--- BEGIN Dataset content ---
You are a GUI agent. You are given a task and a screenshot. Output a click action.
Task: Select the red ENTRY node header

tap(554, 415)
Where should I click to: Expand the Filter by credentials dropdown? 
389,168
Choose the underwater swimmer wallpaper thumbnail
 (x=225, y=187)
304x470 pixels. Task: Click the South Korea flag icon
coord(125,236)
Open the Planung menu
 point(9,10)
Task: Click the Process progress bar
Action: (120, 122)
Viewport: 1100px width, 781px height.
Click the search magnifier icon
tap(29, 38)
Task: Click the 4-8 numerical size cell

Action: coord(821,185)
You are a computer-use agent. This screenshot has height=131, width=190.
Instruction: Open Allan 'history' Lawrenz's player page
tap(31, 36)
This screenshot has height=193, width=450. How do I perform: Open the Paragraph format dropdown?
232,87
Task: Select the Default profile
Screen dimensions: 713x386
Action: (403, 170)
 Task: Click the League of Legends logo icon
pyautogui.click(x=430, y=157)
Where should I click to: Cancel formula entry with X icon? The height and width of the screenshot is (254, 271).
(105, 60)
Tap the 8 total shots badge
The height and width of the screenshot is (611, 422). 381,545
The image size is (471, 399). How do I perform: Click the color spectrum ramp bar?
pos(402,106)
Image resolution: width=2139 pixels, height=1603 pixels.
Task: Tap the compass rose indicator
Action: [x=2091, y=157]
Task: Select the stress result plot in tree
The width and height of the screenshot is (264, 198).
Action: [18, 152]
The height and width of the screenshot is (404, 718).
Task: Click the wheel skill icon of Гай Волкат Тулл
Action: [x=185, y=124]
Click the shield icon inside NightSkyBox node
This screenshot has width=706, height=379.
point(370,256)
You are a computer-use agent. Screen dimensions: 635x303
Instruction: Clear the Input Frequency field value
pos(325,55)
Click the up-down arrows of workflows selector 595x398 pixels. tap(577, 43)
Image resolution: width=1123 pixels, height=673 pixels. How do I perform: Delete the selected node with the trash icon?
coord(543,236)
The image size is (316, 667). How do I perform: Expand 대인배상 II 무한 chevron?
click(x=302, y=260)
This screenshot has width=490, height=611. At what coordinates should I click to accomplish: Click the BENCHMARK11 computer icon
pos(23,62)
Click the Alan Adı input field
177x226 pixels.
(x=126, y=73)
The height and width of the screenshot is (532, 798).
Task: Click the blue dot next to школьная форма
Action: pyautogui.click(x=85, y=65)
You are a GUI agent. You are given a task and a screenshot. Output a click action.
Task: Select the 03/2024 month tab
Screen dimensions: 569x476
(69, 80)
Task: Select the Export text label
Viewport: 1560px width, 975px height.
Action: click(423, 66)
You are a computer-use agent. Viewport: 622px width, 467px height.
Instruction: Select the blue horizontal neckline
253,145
--- END Dataset content ---
◆ Task objective ◆
Retype all of the data above line for line, with no changes.

◆ Result ◆
You are a GUI agent. You are given a task and a screenshot. Output a click action.
Task: Select the red ENTRY node header

tap(554, 415)
Where should I click to: Expand the Filter by credentials dropdown? 
389,168
Choose the underwater swimmer wallpaper thumbnail
 (x=225, y=187)
304x470 pixels. Task: Click the South Korea flag icon
coord(125,236)
Open the Planung menu
 point(9,10)
Task: Click the Process progress bar
Action: (120, 122)
Viewport: 1100px width, 781px height.
Click the search magnifier icon
tap(29, 38)
Task: Click the 4-8 numerical size cell

Action: coord(821,185)
You are a computer-use agent. This screenshot has height=131, width=190.
Instruction: Open Allan 'history' Lawrenz's player page
tap(31, 36)
This screenshot has height=193, width=450. How do I perform: Open the Paragraph format dropdown?
232,87
Task: Select the Default profile
Screen dimensions: 713x386
Action: (403, 170)
 Task: Click the League of Legends logo icon
pyautogui.click(x=430, y=157)
Where should I click to: Cancel formula entry with X icon? The height and width of the screenshot is (254, 271).
(105, 60)
Tap the 8 total shots badge
The height and width of the screenshot is (611, 422). 381,545
The image size is (471, 399). How do I perform: Click the color spectrum ramp bar?
pos(402,106)
Image resolution: width=2139 pixels, height=1603 pixels.
Task: Tap the compass rose indicator
Action: [x=2091, y=157]
Task: Select the stress result plot in tree
The width and height of the screenshot is (264, 198).
Action: [18, 152]
The height and width of the screenshot is (404, 718).
Task: Click the wheel skill icon of Гай Волкат Тулл
Action: [x=185, y=124]
Click the shield icon inside NightSkyBox node
This screenshot has width=706, height=379.
point(370,256)
You are a computer-use agent. Screen dimensions: 635x303
Instruction: Clear the Input Frequency field value
pos(325,55)
Click the up-down arrows of workflows selector 595x398 pixels. tap(577, 43)
Image resolution: width=1123 pixels, height=673 pixels. How do I perform: Delete the selected node with the trash icon?
coord(543,236)
The image size is (316, 667). How do I perform: Expand 대인배상 II 무한 chevron?
click(x=302, y=260)
This screenshot has width=490, height=611. At what coordinates should I click to accomplish: Click the BENCHMARK11 computer icon
pos(23,62)
Click the Alan Adı input field
177x226 pixels.
(x=126, y=73)
The height and width of the screenshot is (532, 798).
Task: Click the blue dot next to школьная форма
Action: pyautogui.click(x=85, y=65)
You are a GUI agent. You are given a task and a screenshot. Output a click action.
Task: Select the 03/2024 month tab
Screen dimensions: 569x476
(69, 80)
Task: Select the Export text label
Viewport: 1560px width, 975px height.
Action: click(423, 66)
You are a computer-use agent. Viewport: 622px width, 467px height.
Instruction: Select the blue horizontal neckline
253,145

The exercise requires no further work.